**What the task asks**
Please update the material below by replacing "Kannika logo" with "Kannika brand mark" everywhere it occurs, leaving every other part of the material unchanged.

Records from a collection
....
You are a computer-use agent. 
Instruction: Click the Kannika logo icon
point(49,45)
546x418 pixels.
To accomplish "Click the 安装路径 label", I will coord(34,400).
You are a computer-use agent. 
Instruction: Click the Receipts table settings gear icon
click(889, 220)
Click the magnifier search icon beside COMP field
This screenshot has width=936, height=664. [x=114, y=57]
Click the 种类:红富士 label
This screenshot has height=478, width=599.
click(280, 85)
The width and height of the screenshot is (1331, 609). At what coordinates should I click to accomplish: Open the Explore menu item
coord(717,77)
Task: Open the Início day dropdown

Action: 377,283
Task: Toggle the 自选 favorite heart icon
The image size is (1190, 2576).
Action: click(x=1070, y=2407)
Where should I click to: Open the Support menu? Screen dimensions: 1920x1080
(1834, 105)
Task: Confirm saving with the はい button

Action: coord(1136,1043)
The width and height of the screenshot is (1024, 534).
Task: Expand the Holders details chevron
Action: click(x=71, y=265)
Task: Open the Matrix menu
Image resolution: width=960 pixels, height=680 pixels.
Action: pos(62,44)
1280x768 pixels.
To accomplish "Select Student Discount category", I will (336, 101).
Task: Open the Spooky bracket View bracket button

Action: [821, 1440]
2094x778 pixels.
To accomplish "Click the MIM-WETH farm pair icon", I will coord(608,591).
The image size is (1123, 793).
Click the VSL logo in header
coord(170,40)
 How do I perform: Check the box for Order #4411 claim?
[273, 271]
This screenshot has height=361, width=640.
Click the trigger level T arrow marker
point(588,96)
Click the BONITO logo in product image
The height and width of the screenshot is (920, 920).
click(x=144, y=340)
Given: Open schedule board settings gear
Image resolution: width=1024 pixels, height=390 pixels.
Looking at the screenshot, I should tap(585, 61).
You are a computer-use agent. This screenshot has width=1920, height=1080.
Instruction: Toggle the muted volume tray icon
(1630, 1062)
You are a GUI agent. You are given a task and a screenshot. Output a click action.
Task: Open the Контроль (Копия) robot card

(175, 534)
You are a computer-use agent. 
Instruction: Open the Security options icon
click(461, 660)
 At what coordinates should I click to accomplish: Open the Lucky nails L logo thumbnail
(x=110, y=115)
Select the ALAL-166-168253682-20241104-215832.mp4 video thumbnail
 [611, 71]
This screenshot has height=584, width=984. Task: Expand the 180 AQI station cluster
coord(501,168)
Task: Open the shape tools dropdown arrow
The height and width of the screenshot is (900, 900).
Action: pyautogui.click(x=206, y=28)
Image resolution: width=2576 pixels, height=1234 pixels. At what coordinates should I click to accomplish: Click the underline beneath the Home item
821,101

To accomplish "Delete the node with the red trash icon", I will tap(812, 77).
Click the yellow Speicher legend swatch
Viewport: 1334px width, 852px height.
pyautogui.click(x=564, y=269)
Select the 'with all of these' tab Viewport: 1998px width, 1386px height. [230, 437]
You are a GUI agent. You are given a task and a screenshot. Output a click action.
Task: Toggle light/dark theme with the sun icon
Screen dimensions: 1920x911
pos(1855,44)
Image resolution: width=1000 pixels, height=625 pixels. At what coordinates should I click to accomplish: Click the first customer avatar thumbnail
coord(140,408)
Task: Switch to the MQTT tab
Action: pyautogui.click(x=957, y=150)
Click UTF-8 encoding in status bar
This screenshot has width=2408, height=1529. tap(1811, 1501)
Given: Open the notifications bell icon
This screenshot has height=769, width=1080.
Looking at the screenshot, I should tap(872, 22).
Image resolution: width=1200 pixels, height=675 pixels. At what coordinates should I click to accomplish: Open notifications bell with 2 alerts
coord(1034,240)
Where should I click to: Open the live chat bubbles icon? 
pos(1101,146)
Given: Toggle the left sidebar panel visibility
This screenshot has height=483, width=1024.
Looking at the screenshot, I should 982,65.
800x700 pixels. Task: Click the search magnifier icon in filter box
....
**Complete answer**
You are a computer-use agent. 
Instruction: Click the Kannika brand mark icon
point(49,45)
546x418 pixels.
To accomplish "Click the 安装路径 label", I will coord(34,400).
You are a computer-use agent. 
Instruction: Click the Receipts table settings gear icon
click(889, 220)
Click the magnifier search icon beside COMP field
This screenshot has width=936, height=664. [x=114, y=57]
Click the 种类:红富士 label
This screenshot has height=478, width=599.
click(280, 85)
The width and height of the screenshot is (1331, 609). At what coordinates should I click to accomplish: Open the Explore menu item
coord(717,77)
Task: Open the Início day dropdown

Action: 377,283
Task: Toggle the 自选 favorite heart icon
The image size is (1190, 2576).
Action: click(x=1070, y=2407)
Where should I click to: Open the Support menu? Screen dimensions: 1920x1080
(1834, 105)
Task: Confirm saving with the はい button

Action: coord(1136,1043)
The width and height of the screenshot is (1024, 534).
Task: Expand the Holders details chevron
Action: click(x=71, y=265)
Task: Open the Matrix menu
Image resolution: width=960 pixels, height=680 pixels.
Action: pos(62,44)
1280x768 pixels.
To accomplish "Select Student Discount category", I will (336, 101).
Task: Open the Spooky bracket View bracket button

Action: [821, 1440]
2094x778 pixels.
To accomplish "Click the MIM-WETH farm pair icon", I will coord(608,591).
The image size is (1123, 793).
Click the VSL logo in header
coord(170,40)
 How do I perform: Check the box for Order #4411 claim?
[273, 271]
This screenshot has height=361, width=640.
Click the trigger level T arrow marker
point(588,96)
Click the BONITO logo in product image
The height and width of the screenshot is (920, 920).
click(x=144, y=340)
Given: Open schedule board settings gear
Image resolution: width=1024 pixels, height=390 pixels.
Looking at the screenshot, I should tap(585, 61).
You are a computer-use agent. This screenshot has width=1920, height=1080.
Instruction: Toggle the muted volume tray icon
(1630, 1062)
You are a GUI agent. You are given a task and a screenshot. Output a click action.
Task: Open the Контроль (Копия) robot card

(175, 534)
You are a computer-use agent. 
Instruction: Open the Security options icon
click(461, 660)
 At what coordinates should I click to accomplish: Open the Lucky nails L logo thumbnail
(x=110, y=115)
Select the ALAL-166-168253682-20241104-215832.mp4 video thumbnail
 [611, 71]
This screenshot has height=584, width=984. Task: Expand the 180 AQI station cluster
coord(501,168)
Task: Open the shape tools dropdown arrow
The height and width of the screenshot is (900, 900).
Action: pyautogui.click(x=206, y=28)
Image resolution: width=2576 pixels, height=1234 pixels. At what coordinates should I click to accomplish: Click the underline beneath the Home item
821,101

To accomplish "Delete the node with the red trash icon", I will tap(812, 77).
Click the yellow Speicher legend swatch
Viewport: 1334px width, 852px height.
pyautogui.click(x=564, y=269)
Select the 'with all of these' tab Viewport: 1998px width, 1386px height. [230, 437]
You are a GUI agent. You are given a task and a screenshot. Output a click action.
Task: Toggle light/dark theme with the sun icon
Screen dimensions: 1920x911
pos(1855,44)
Image resolution: width=1000 pixels, height=625 pixels. At what coordinates should I click to accomplish: Click the first customer avatar thumbnail
coord(140,408)
Task: Switch to the MQTT tab
Action: pyautogui.click(x=957, y=150)
Click UTF-8 encoding in status bar
This screenshot has width=2408, height=1529. tap(1811, 1501)
Given: Open the notifications bell icon
This screenshot has height=769, width=1080.
Looking at the screenshot, I should tap(872, 22).
Image resolution: width=1200 pixels, height=675 pixels. At what coordinates should I click to accomplish: Open notifications bell with 2 alerts
coord(1034,240)
Where should I click to: Open the live chat bubbles icon? 
pos(1101,146)
Given: Toggle the left sidebar panel visibility
This screenshot has height=483, width=1024.
Looking at the screenshot, I should 982,65.
800x700 pixels. Task: Click the search magnifier icon in filter box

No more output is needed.